Себе же он говорил: «А ведь Сверчок правильно предсказал мне, что я найду брата до дождя. Эта девчонка, наверное, знает гораздо больше нас».

Он не подумал о том, что он добрых четверть часа объяснялся с бабушкой Фаде и просил выслушать его, а она не соглашалась; что тем временем маленькая Фадета, которую он заметил только при выходе из дому, быть может видела Сильвинэ. Наконец это ему пришло в голову. Но откуда Фаншона знала, когда встретилась с ним, какое у него горе? Ведь она не присутствовала при разговоре с бабушкой.

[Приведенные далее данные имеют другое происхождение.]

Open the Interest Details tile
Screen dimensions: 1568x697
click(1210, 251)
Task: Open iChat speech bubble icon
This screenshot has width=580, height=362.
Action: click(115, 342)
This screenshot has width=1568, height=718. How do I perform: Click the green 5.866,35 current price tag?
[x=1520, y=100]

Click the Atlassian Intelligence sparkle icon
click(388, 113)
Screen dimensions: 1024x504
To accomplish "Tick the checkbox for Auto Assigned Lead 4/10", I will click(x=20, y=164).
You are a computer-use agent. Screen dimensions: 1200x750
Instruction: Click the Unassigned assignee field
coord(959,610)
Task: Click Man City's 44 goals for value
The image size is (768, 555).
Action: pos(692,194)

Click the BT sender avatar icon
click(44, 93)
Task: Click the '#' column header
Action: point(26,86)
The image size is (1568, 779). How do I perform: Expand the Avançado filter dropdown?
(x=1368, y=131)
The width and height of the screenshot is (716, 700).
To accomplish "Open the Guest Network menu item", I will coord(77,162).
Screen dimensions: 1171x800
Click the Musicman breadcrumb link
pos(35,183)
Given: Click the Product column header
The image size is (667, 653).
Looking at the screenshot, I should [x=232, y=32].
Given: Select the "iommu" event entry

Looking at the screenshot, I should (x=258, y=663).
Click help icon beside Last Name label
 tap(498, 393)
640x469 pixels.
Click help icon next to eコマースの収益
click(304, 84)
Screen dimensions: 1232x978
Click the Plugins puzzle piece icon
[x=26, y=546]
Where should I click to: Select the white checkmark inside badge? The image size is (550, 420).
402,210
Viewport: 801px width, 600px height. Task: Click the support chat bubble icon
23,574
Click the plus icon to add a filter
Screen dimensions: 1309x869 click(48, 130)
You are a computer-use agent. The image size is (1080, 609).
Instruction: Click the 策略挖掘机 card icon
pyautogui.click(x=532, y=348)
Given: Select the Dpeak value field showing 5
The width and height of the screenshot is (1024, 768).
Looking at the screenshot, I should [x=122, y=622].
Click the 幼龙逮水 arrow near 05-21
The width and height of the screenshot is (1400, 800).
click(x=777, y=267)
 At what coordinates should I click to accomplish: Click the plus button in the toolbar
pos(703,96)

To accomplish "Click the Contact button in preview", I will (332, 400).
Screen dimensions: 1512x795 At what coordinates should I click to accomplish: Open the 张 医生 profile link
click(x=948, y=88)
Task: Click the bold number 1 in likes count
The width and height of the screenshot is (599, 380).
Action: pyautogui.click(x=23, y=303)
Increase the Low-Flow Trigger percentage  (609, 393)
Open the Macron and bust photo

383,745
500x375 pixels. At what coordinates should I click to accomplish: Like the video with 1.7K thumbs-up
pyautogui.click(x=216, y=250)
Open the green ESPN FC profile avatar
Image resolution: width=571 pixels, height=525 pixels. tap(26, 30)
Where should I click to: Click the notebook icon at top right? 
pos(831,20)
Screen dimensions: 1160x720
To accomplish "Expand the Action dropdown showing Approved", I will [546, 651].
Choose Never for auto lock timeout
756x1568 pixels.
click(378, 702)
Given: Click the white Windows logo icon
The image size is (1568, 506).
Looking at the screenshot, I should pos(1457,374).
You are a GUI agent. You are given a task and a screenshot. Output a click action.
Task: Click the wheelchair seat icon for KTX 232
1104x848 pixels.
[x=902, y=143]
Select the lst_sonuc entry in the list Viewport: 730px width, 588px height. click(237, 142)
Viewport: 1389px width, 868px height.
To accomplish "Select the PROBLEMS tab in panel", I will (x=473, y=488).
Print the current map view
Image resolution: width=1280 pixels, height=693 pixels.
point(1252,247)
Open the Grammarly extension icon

Он не подумал о том, что по дороге к камышам он многих расспрашивал про брата и кто-нибудь мог сказать об этом Маленькой Фадете; или она могла, спрятавшись, подслушать конец его разговора с бабушкой, что она обычно и делала, чтоб удовлетворить свое любопытство.

Сильвинэ, со своей стороны, тоже размышлял, как объяснить свое дурное поведение по отношению к матери и брату; он не был подготовлен к хитрости Ландри. До сих пор он никогда не лгал и ничего не скрывал от своего брата, и потому он и теперь не знал, какое ему придумать объяснение.

Ему было очень не по себе, когда он переходил брод, потому что он все еще не придумал, как ему выйти из этого затруднительного положения.

Как только он вышел на берег, Ландри его обнял; и помимо его воли это вышло у него сердечней, чем обыкновенно; но от вопросов он воздержался, так как видел, что Сильнинэ не знал, что сказать. Они пошли домой и говорили о чем угодно, только не о том, что в ту минуту больше всего занимало обоих. Проходя мимо дома бабушки Фадэ, Ландри думал, что он быть может увидит Маленькую Фадету, и ему хотелось пойти поблагодарить ее. Но дверь была закрыта, и слышен был только голос Кузнечика, который выл, потому что бабушка отхлестала его; это случалось каждый вечер, независимо от того, заслуживал ли мальчик этого, или нет.